Again, it’s ok to challenge people on their language around this stuff, but it’s not ok to challenge their identity wholesale. Encourage people in your life to be aware that not everyone is able to follow their logic and that the more steps they can flesh out for you, the easier it will be for you to understand. An example of this is: “hey, instead of just acting like I know why it’s insulting for you to be referred to as a woman, what if you added another step in your logic and said something like, ‘it’s really hurtful to me when people can’t see the effort I’ve put into being read as a man, and I’m insulted that they aren’t taking the time to read the signals I’m putting out.’? That way we could be on the same page about what is actually problematic about it for you.” (If the idea that it’s possible to give out gendered signals makes you uncomfortable, we can talk about that, but you can’t deny that in the world as it is right now, there are certain things we all do to get read certain ways, and they are useful to trans people). This also works with people who tell you that their male identity is based in their masculinity. Ask them to remember that not everyone can understand how A automatically leads to B and that saying something more like “I interpret my masculinity as coming from a place of maleness,” will help you feel confident that they’re not saying that all masculine people are male.

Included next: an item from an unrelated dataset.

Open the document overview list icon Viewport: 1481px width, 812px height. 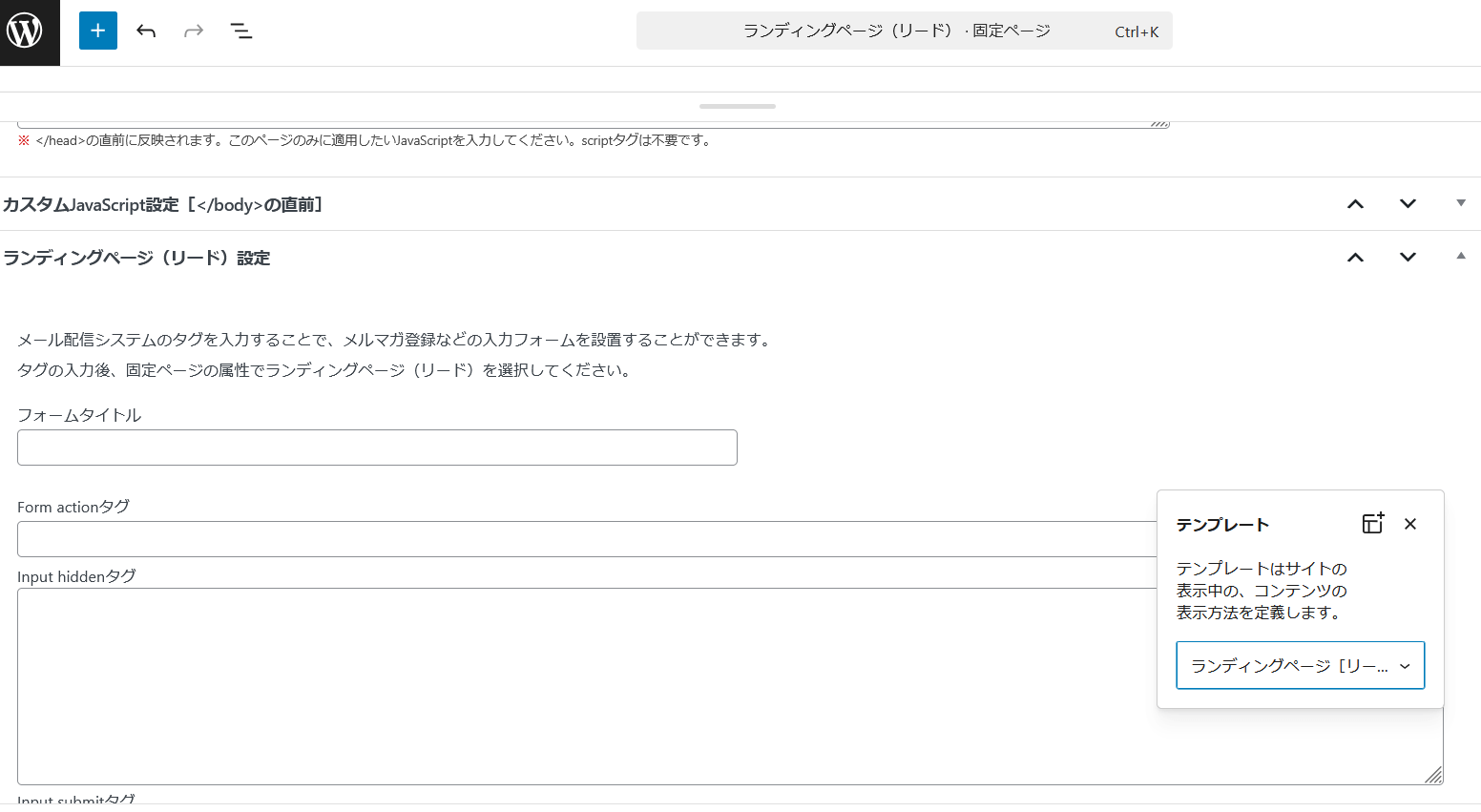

Misogynist men aside, I hope you can agree that there there are many feminists who are not women. Why would it be that all of those people are cis? I know that my own identity as a genderfucked androgyne is not based in the idea that there is anything about me that makes it impossible or unfathomable for me to be a woman (or a man). It’s simply a matter of my personal interpretation of my traits as not being those of either a woman or a man. I’ll reiterate something that I’ve said many times: I’m sure there is a woman out there who has all the same gendered characteristics I have, but when I try to see myself as a woman it just doesn’t work out. This fact of my gender is not in opposition to my beliefs, which are just like yours, that women can do anything they like in any way they like. In fact, my feminism and admiration for women has grown exponentially since I started exploring the possibility that I might not be a woman. I’ve tried many times to make the idea of a personal womanhood identity make sense to me, but I cannot seem to connect to it. This is not something I can or want to control through sheer politically-motivated thought power.
Sure, describing myself with a word that holds no personal significance to me could be a very powerful statement about gender, but someone else can choose to make that statement. I choose instead to make the statement that received ideas about gender are not trustworthy. Through this statement, I hope to serve as an example of gendered possibility and the value of feeling free to think long and hard about what descriptions make sense to you. That way, if it turns out that you are a woman (of any description), you know it’s not just because other people told you you should be.
As for your idea that my body is “still female,” it isn’t. It’s true that I have not modified it in any way, that I was told for much of my life that it was a female body, and that it being deemed female shaped the way I was raised and the expectations that were put on me, but again I call cissexism on anyone who tries to tell me that female and male are meaningful ways to describe anatomy.